• Records excerpted from a collection
--
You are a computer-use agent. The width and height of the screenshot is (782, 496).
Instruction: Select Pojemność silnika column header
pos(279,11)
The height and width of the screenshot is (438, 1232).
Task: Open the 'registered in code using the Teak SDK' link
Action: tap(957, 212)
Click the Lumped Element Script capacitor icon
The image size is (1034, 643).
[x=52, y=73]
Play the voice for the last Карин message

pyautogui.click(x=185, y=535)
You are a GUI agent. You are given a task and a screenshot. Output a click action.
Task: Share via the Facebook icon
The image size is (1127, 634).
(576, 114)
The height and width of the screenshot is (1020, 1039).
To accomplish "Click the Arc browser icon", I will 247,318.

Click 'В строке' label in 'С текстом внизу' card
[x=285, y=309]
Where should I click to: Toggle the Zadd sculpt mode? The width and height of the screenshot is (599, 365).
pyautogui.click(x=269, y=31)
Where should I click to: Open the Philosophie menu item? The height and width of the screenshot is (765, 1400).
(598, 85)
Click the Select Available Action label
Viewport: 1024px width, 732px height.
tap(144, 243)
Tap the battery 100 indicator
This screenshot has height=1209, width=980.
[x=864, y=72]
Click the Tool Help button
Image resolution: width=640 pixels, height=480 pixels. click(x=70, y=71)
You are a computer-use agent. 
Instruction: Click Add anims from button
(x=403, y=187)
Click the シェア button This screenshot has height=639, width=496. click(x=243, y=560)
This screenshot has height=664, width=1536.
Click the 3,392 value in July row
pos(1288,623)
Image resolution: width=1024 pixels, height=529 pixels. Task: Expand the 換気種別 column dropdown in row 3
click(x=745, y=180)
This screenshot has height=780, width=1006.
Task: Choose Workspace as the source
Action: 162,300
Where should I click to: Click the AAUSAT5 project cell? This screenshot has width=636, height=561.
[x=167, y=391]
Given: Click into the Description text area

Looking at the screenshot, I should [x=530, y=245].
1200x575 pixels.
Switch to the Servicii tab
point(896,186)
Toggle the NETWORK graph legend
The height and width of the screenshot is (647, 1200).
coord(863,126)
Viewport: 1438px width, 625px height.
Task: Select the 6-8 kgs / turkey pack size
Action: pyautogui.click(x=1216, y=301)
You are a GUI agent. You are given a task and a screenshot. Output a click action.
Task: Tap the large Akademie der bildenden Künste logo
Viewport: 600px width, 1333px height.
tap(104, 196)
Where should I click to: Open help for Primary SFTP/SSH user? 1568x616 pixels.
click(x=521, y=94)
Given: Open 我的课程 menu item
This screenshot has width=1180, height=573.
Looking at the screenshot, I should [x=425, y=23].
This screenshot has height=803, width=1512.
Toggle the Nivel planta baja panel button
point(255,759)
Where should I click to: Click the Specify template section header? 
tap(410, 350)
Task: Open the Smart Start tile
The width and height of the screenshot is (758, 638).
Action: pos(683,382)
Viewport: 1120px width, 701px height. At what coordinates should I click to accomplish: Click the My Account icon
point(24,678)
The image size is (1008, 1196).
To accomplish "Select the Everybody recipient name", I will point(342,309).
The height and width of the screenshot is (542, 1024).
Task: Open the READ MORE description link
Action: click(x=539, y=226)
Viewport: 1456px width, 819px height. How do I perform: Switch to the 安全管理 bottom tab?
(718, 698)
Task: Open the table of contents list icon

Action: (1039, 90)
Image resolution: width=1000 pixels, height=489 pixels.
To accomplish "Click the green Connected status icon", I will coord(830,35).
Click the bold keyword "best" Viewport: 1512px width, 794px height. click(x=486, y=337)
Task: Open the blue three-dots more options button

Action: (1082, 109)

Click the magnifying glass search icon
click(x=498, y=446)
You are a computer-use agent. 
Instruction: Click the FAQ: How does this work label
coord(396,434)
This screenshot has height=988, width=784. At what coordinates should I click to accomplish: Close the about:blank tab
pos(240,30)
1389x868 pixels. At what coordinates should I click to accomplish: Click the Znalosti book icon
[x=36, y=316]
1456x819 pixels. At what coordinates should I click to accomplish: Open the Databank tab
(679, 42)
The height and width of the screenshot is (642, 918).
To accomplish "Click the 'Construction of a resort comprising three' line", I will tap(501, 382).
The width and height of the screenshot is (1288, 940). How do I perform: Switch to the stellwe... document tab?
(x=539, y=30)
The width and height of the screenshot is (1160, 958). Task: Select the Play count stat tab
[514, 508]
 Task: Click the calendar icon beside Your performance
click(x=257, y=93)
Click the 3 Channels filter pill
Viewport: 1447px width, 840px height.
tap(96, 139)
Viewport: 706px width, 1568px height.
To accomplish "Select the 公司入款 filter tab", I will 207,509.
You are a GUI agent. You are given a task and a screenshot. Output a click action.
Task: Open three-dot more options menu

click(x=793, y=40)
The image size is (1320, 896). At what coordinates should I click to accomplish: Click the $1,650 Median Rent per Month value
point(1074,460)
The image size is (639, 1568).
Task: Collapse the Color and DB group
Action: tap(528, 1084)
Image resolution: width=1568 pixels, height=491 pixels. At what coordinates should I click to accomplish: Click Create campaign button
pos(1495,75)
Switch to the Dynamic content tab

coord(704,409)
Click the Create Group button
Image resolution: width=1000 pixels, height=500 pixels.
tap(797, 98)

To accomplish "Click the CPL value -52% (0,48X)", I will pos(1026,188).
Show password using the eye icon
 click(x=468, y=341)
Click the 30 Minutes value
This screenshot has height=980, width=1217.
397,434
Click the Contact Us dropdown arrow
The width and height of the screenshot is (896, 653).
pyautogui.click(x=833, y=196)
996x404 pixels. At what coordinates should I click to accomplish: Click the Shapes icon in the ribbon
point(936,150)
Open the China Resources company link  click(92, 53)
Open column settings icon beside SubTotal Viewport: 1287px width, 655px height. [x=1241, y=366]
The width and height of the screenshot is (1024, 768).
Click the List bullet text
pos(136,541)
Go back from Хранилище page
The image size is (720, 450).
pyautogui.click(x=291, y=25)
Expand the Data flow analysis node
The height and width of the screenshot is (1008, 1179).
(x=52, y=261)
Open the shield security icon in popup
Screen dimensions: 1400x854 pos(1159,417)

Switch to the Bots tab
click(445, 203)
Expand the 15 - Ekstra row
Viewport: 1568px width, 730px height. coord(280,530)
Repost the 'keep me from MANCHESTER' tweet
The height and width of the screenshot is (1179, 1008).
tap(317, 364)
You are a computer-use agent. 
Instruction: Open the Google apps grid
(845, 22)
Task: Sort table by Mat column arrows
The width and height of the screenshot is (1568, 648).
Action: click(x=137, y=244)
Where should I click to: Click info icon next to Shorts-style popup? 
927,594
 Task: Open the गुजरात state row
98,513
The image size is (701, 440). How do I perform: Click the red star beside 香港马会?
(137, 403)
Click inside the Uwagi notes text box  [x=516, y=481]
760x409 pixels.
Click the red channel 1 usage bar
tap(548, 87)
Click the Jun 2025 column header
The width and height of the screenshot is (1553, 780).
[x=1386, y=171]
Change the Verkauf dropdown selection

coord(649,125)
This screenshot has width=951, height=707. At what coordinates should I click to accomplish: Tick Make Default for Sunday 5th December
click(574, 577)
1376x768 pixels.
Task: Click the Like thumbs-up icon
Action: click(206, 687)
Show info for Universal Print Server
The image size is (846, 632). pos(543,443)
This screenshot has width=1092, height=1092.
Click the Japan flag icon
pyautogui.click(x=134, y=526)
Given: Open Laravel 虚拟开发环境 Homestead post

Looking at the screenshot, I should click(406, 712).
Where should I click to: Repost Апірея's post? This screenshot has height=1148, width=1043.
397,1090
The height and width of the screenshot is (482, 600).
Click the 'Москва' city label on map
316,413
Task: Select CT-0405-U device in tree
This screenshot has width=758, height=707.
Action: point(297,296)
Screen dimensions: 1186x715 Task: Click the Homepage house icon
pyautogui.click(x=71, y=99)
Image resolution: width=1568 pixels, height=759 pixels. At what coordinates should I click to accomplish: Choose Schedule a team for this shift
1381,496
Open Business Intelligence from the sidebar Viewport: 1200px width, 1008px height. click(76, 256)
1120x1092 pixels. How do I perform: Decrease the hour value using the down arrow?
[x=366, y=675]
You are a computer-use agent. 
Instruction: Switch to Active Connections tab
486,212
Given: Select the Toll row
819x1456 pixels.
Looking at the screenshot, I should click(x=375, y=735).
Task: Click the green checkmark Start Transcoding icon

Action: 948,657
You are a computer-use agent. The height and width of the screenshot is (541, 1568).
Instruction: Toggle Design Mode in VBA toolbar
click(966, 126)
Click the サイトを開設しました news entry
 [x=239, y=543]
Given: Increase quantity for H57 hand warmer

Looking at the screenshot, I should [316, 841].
--
• Exercise details
The line containing "Given: Open Laravel 虚拟开发环境 Homestead post" opens the range, and the last line of the entries closes it; copy that range exactly.

• Task output
Given: Open Laravel 虚拟开发环境 Homestead post

Looking at the screenshot, I should click(406, 712).
Where should I click to: Repost Апірея's post? This screenshot has height=1148, width=1043.
397,1090
The height and width of the screenshot is (482, 600).
Click the 'Москва' city label on map
316,413
Task: Select CT-0405-U device in tree
This screenshot has width=758, height=707.
Action: point(297,296)
Screen dimensions: 1186x715 Task: Click the Homepage house icon
pyautogui.click(x=71, y=99)
Image resolution: width=1568 pixels, height=759 pixels. At what coordinates should I click to accomplish: Choose Schedule a team for this shift
1381,496
Open Business Intelligence from the sidebar Viewport: 1200px width, 1008px height. click(76, 256)
1120x1092 pixels. How do I perform: Decrease the hour value using the down arrow?
[x=366, y=675]
You are a computer-use agent. 
Instruction: Switch to Active Connections tab
486,212
Given: Select the Toll row
819x1456 pixels.
Looking at the screenshot, I should click(x=375, y=735).
Task: Click the green checkmark Start Transcoding icon

Action: 948,657
You are a computer-use agent. The height and width of the screenshot is (541, 1568).
Instruction: Toggle Design Mode in VBA toolbar
click(966, 126)
Click the サイトを開設しました news entry
 [x=239, y=543]
Given: Increase quantity for H57 hand warmer

Looking at the screenshot, I should [316, 841].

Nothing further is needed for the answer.